*ACTIVITY*
Would you please copy the part of the material below that opens with the line containing "Given: Click the" and closes with the line containing "Where should I"? Copy it exactly, and only it.

*LISTED RECORDS*

□ □ □

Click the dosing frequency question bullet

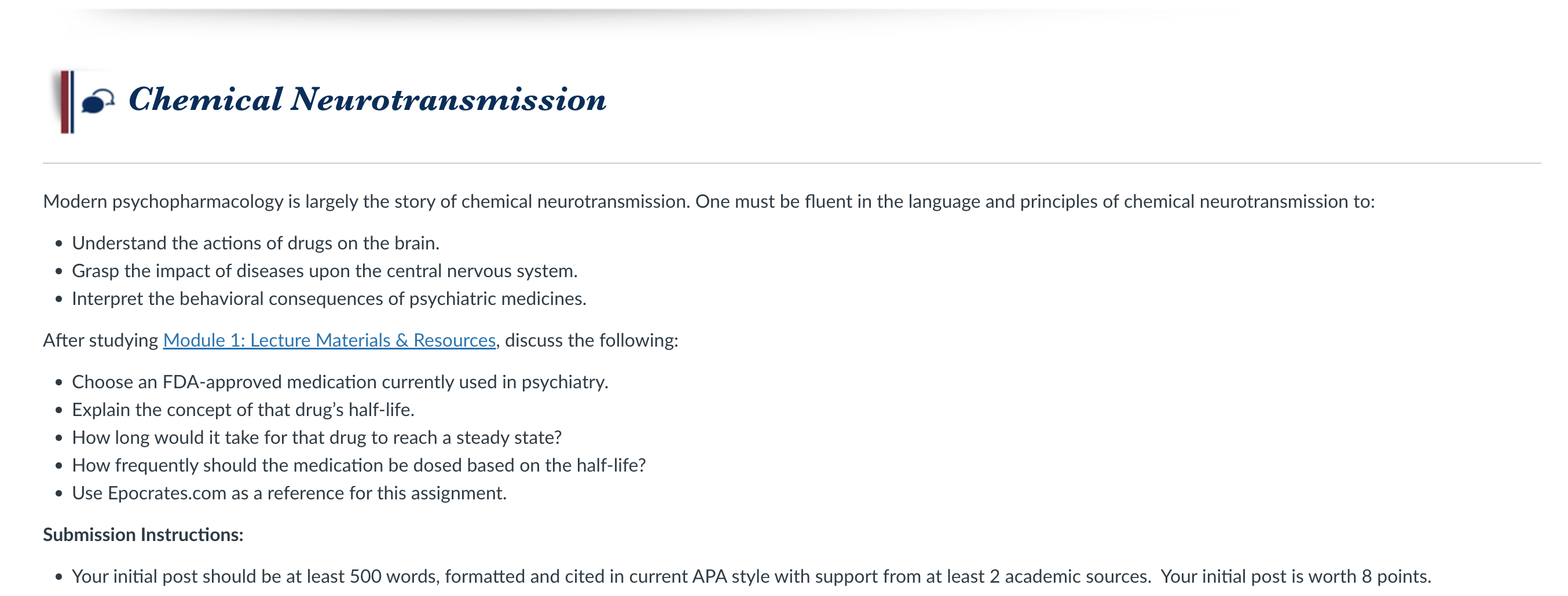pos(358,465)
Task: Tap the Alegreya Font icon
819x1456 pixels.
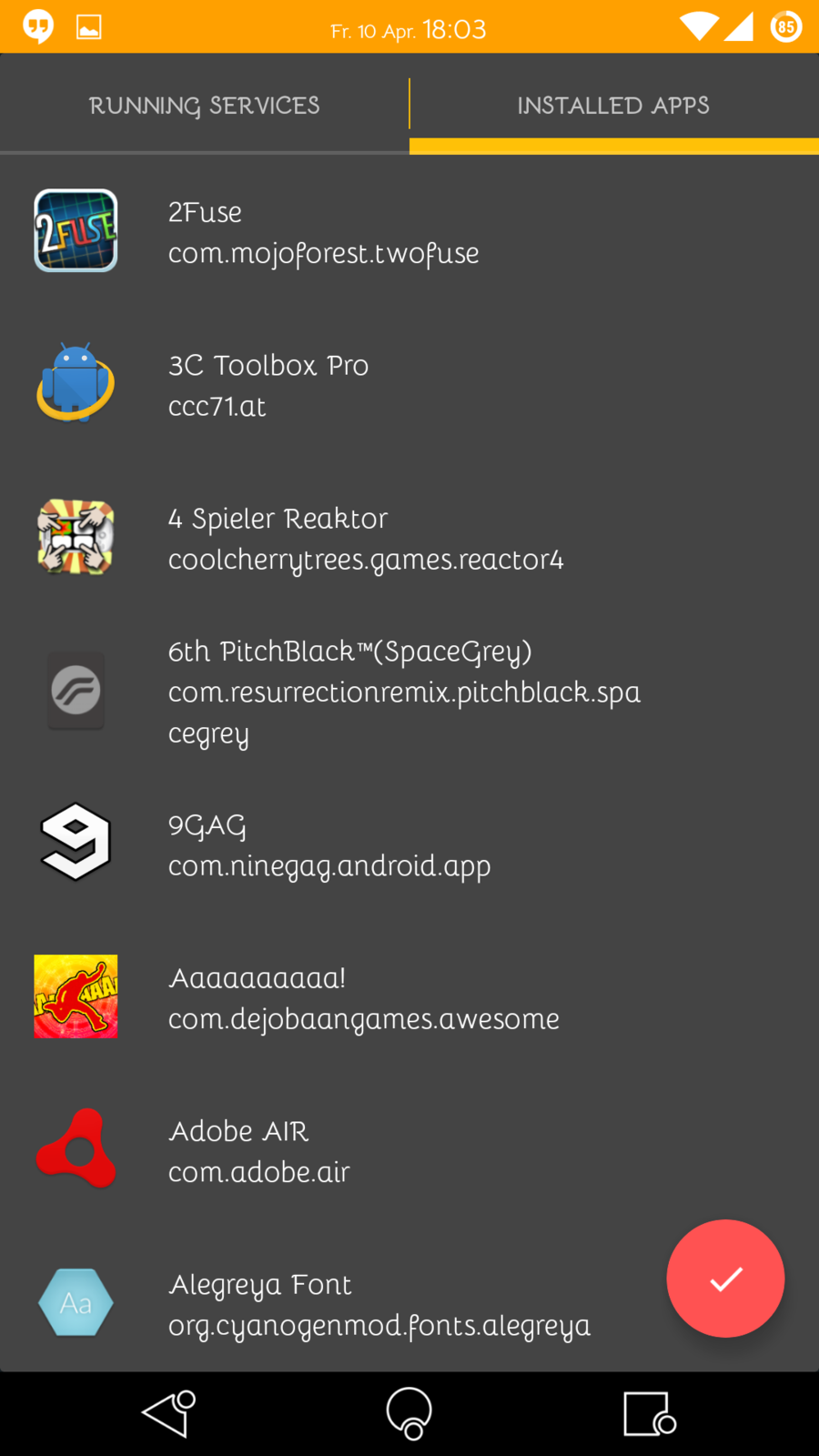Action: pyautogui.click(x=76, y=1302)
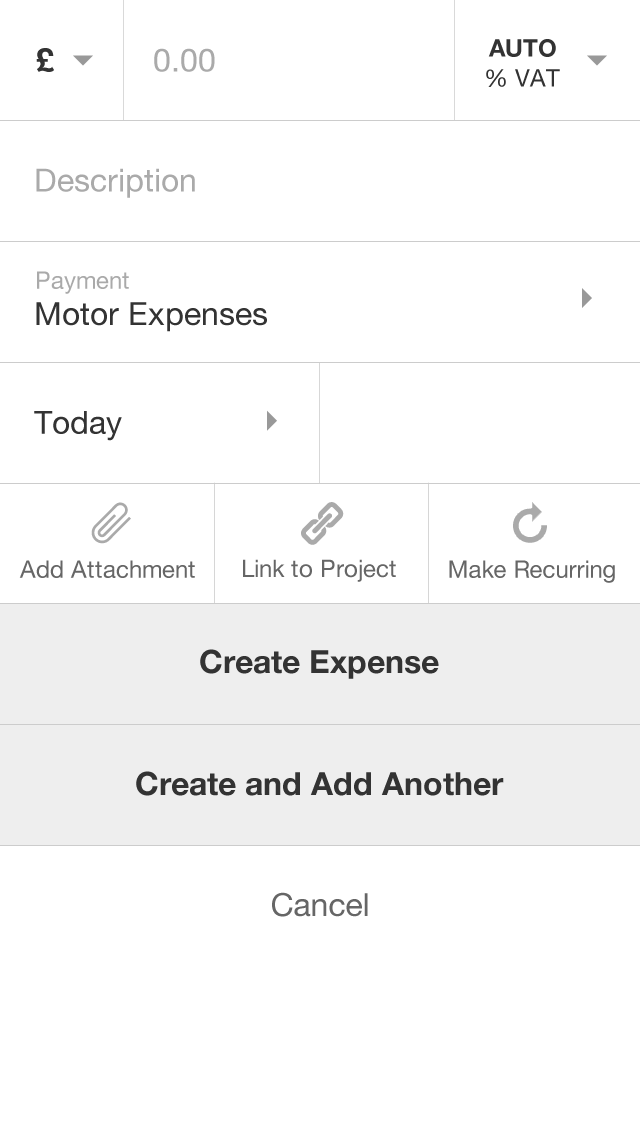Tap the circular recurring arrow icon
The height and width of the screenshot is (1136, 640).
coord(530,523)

□ □ □

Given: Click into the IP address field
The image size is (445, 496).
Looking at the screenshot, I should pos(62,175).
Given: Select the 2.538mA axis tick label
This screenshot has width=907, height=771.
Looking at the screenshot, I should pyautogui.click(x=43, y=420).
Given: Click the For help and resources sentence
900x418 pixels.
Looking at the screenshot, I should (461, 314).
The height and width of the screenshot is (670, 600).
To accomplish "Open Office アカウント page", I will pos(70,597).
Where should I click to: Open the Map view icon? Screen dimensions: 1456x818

□ □ □

*COMPLETED TASK*
Given: Click the For help and resources sentence
900x418 pixels.
Looking at the screenshot, I should (461, 314).
The height and width of the screenshot is (670, 600).
To accomplish "Open Office アカウント page", I will pos(70,597).
Where should I click to: Open the Map view icon? Screen dimensions: 1456x818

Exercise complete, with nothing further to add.